Since 2000, African countries have voluntarily entered into agreements to boost social spending for the benefit of their citizens. African governments over the years committed themselves to spend up to 20% of their budgets on education, 15% on health, 10% on agriculture and 0.5% on water and sanitation. But some African governments lament that these agreed-upon targets limit budgetary flexibility and should be stricken from future agreements.

At the recent annual African Union and Economic Commission for Africa Conference of Finance, Planning and Economic Development, delegations from South Africa, Rwanda and Egypt argued successfully that any reference to the budget targets should be removed from the conference report.

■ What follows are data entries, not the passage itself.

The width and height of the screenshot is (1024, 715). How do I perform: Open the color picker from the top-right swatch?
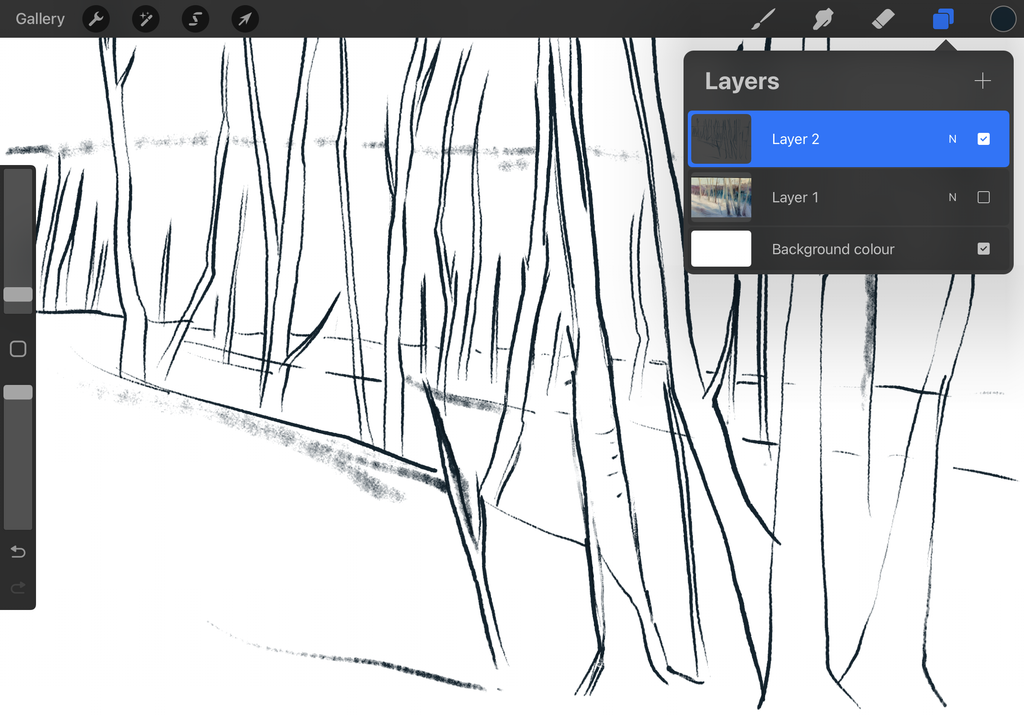tap(1002, 18)
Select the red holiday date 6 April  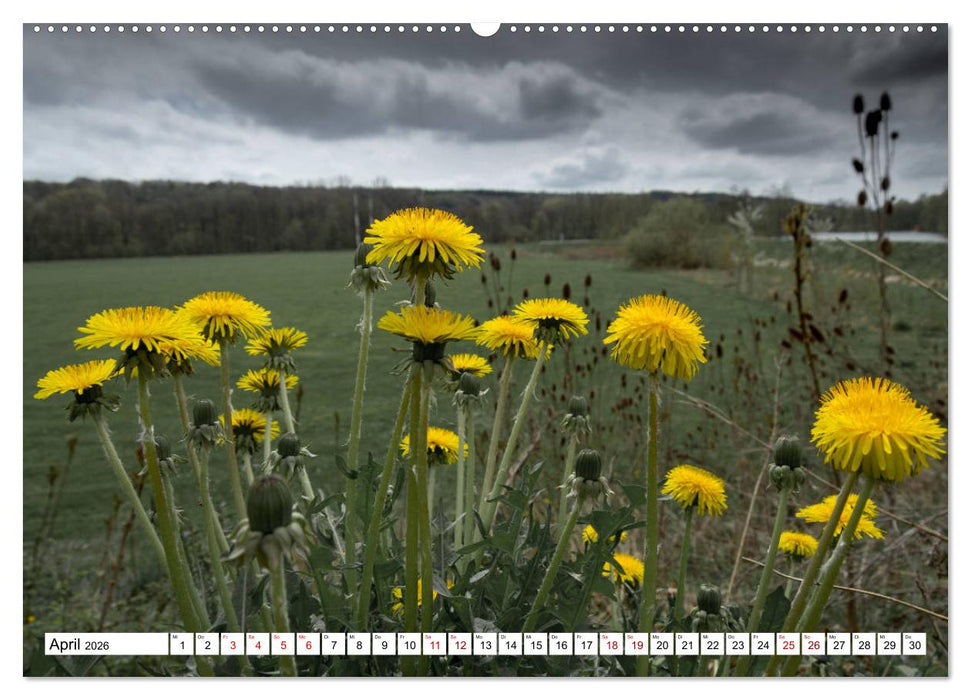[x=308, y=647]
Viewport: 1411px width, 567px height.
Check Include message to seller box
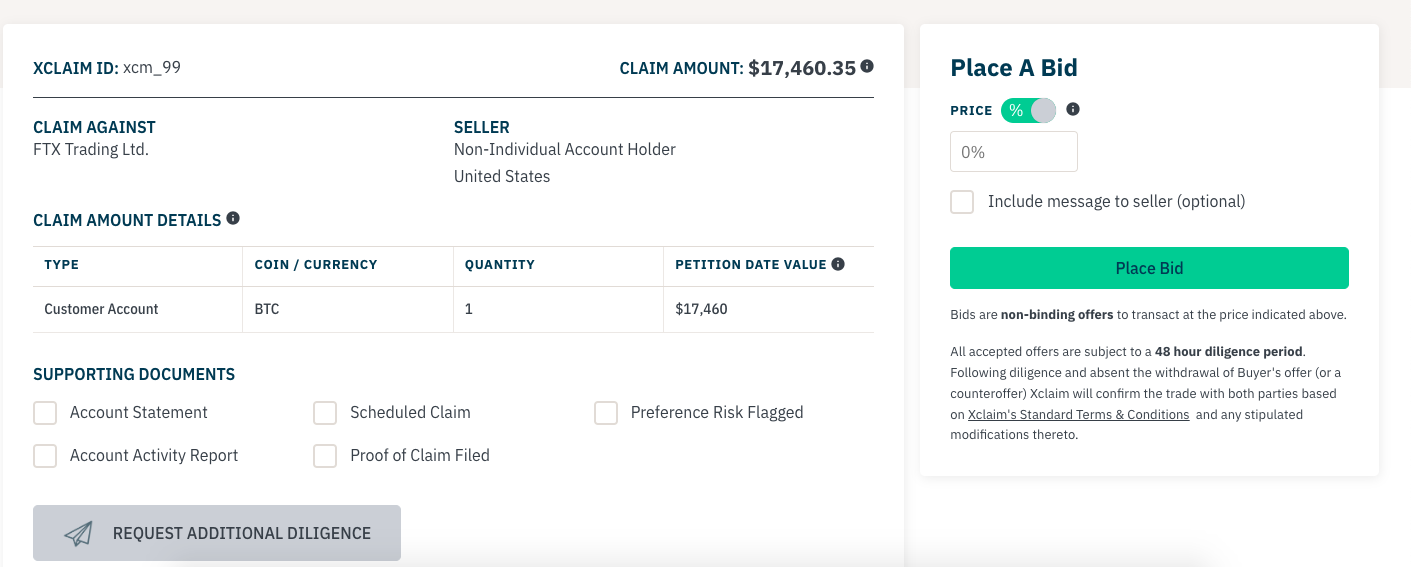962,201
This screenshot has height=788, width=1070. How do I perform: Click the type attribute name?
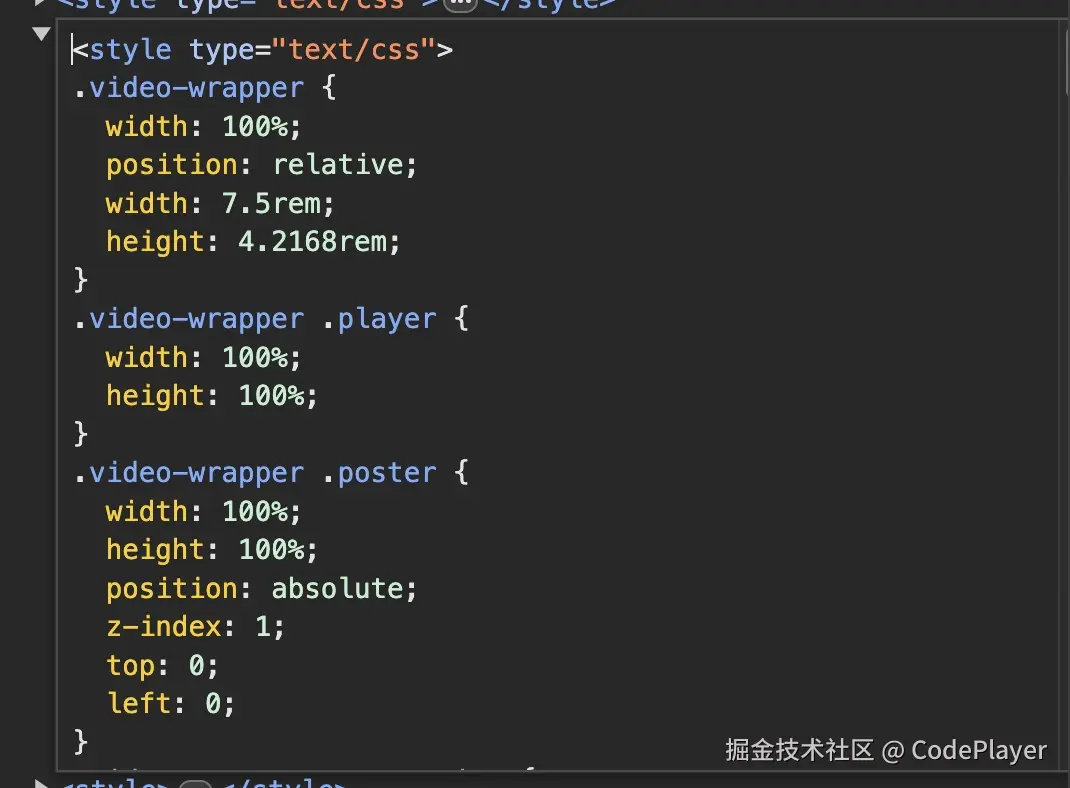click(x=221, y=49)
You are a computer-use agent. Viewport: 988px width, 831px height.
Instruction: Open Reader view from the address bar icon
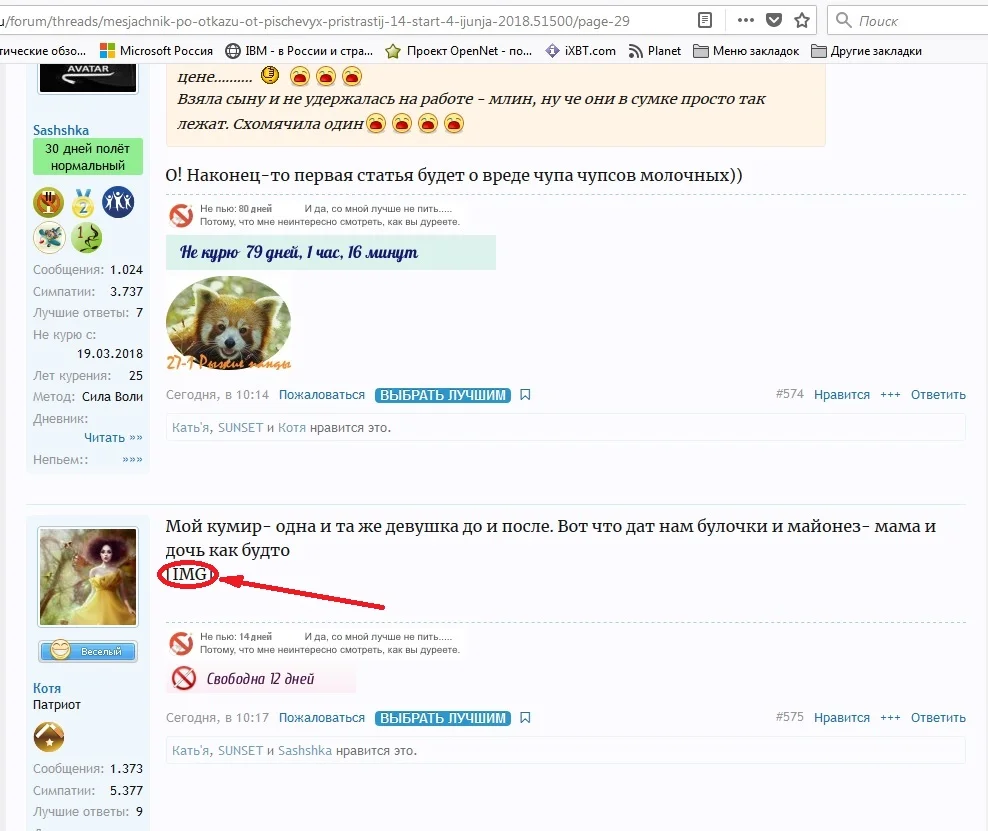[x=703, y=19]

“These targets do not make any sense,” said Cecil Noel, South Africa’s chief finance director. “I shall be asking my head of state to propose a review of these targets in the AU Summit in Kampala in July.”

Egypt’s Deputy Minister of Finance Hany Dimian echoed that sentiment. “The heads of state have made a colossal mistake. These targets straightjacket the process of budgeting in our countries.”

On the other side of the argument, Nigeria, Kenya, Ghana, Malawi and Cote d’Ivoire fought to retain the targets in the official document. “I worry about the precedence we are setting where we make commitments and drop them when it is expedient,” lamented Nigerian head of delegation, Ambassador Nyoko Toyo.

The African Monitor, a non-governmental organization established in 2006 to monitor and advocate in relation to G8 commitments to Africa, reports that last year 44 countries on the continent continued to import at least a quarter of their food, retention of girls in education and overall quality of education remains weak and people living with HIV-AIDS too often lack access to life-saving medicine. The refusal of African governments to spend to upgrade their education, medical and economic systems will keep them dependent on donor aid, which has been declining for years and will continue to decline.

The G8 nations have made promises to deliver certain percentages of aid to African countries and have failed to honor their commitments. How will African governments credibly demand that donor countries keep their word on development aid when many are in the process of breaking theirs for the very same issues?

This situation seems akin to eating one’s seeds rather than planting them. The Bible says you reap what you sow, or in this case, what you refuse to sow.